秦陽幾個坐著馬車一路疾跑,一路顛簸。
沿途風光無限,秦陽有時坐在車伕旁邊,欣賞迤邐景緻。
看倦了就回到車篷內與白懷安和陶發財扯閒篇。
秦陽近來學了推算觀像之術,剛好拿白懷安和陶胖子練手。
要他們報了八字,結合面相手相,然後又掐又算,兩人往事一一被演算出來,無不靈驗。
兩人驚詫之餘,又不敢置信,他們讓秦陽算車伕的情況。
秦陽也在興頭上,根據車伕的生辰八字和麵相,閉眸掐指小會,說出他家中情況。
“……四次相親,最後娶寡婦為妻,孕兒女三個,三年前本人得過一場大病……”
這下又把車伕震撼了,視秦陽為活神仙。
陶發財又求秦陽算以後的事,秦陽婉拒。
一是天機不可洩露,可不能隨意妄加推算。
再就是人活的就是一個希望,什麼都知道了,就不再希望什麼了,多沒意思?
幾個人其樂融融,心情愉悅。
一路也看到不少赴玉城趕考的。
有的孑然一身,有的成群結隊。
有的坐馬車,有的騎馬。
步行不太可能,八月份還在千里外的途中,到玉城黃花菜都涼了。
陶發財是三進宮,認得一些熟人,見了大呼小叫。
白懷安性情有些孤傲,一般情況誰也不搭理,路上的人一概不理。
秦陽倒是性格隨和,但他是宅男躺平哥,交際圈子小,一路陶發財認得的他全不認識。
傍晚到了三溪鎮,秦陽還是碰上熟人了。
他的同父異母的弟弟,秦向才。
車伕把馬車趕進一家客棧的院子,下車便看見這傢伙與五六個紈絝從兩輛馬車上下來。
前面就聽車伕說,這家三溪客棧是三溪鎮唯一的客棧。
看看大院裡停了不少馬車,拴了不少馬匹,秦陽知道,今夜住宿肯定緊張。
後面還有很多未趕到的考生呢!
“胖子,第一時間開房去,不要計較價錢,道爺我不差錢!”他見陶胖子又要奔向院子裡一個熟人,便叮囑起來。
陶發財愣了一下,反應過來,立即轉身衝進了客棧大廳。
秦向才也看到了秦陽,但秦陽惡名太盛,他雖恨之入骨,卻不敢來惹。
但他也不怕誰敢主動找的事,他哥秦少星已投神火宗,成為神火宗外門長老季長清的弟子,他感覺他的腰板很硬。

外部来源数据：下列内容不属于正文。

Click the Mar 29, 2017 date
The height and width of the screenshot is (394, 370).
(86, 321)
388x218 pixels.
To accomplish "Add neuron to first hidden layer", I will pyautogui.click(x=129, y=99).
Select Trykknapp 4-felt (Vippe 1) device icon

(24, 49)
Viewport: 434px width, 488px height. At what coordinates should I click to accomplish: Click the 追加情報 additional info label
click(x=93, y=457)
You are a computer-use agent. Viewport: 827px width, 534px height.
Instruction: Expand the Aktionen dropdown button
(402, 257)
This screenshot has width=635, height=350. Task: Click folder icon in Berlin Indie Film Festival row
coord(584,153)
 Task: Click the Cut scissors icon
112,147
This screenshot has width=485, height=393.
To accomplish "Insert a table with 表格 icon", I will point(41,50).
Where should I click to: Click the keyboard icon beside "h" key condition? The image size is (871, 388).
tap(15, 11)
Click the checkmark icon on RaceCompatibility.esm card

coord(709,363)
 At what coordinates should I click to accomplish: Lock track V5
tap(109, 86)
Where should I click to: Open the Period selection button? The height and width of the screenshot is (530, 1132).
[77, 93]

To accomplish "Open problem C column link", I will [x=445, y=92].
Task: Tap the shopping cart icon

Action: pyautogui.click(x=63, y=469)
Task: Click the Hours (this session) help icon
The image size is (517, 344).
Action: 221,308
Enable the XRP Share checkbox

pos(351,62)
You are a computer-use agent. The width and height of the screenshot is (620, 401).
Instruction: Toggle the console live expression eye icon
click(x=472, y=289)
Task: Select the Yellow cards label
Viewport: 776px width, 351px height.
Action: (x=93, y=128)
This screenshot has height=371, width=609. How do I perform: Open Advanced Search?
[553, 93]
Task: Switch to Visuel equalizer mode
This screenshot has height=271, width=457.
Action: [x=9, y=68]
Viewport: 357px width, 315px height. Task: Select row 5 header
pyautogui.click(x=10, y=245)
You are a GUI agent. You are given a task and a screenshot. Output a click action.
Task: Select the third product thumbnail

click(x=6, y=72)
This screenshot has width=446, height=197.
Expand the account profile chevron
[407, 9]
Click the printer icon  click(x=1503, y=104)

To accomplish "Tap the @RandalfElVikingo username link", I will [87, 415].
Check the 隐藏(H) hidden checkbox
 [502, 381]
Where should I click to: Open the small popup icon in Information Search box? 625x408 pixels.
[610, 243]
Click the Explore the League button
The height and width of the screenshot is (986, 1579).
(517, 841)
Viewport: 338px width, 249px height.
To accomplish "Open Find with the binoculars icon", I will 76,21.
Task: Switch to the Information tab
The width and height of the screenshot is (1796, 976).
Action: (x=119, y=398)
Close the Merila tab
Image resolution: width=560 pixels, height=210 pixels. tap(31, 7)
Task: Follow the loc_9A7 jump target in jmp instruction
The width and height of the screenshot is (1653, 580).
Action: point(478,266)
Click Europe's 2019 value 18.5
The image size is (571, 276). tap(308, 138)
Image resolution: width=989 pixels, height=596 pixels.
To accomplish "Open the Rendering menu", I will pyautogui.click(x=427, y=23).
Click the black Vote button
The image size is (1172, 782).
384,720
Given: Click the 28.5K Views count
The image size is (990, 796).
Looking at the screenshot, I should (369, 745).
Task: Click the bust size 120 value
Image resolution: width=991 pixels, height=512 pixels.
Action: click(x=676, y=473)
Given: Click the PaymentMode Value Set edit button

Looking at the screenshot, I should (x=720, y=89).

只待他哥將來修為上去了,拿捏秦陽這廝還不是隨心所欲的事?
他高傲的朝秦陽投了鄙視的一眼,轉首與他兄弟們整理儀妝,準備進店住宿吃飯。
這三溪鎮離龍門縣城己有二百多里地,一路顛簸下來,累得他們夠嗆。
秦陽微微一笑,昂著頭帶白懷安直接進店。
櫃檯邊已圍著十來個人,都在埋怨掌櫃坐地起價,正與掌櫃反覆砍價。
平日裡二百文的房價,今日漲到四百文,這真是黑心腸啊!
陶發財己擠到最前面,嚷嚷道:“四百文就四百文,三間上房!”
掌櫃的一人獨對十來個書生,心理防線有崩潰的苗頭。
陶發財這一喊相當於來了十萬援軍。
看看人家多爽利!
平日裡生意清淡,好不容易到一年一次的秋考,他漲個價平復一下失衡的心態怎麼了?
“好好好,一兩二錢銀子,上房三間!”
秦陽站在人群后面又補了一句。
“不,要四間!”
胖子有點懵。
“咱三個人啊,開四間太浪費?”
“車伕睡一間!”秦陽淡然道。
胖子不明白秦陽為什麼要給車伕開上房,按規矩車伕是可以免費睡客棧雜物間大通鋪的。
但他還是按秦陽的要求做了。
“四間,加一間!”
他們的操作引起了考生們的強烈不滿。
他們站這裡與掌櫃砍了半天價容易嗎?
大家都是考生,憑什麼你們一來就助紂為虐,讓大夥前功盡棄?
大夥一齊回首,用殺人的眸光瞪著秦陽,有一觸即發之勢。
他們明白,兩個壞人總是後面這個書生作主。
秦陽一見尷尬了,一個不小心觸犯群眾的利益。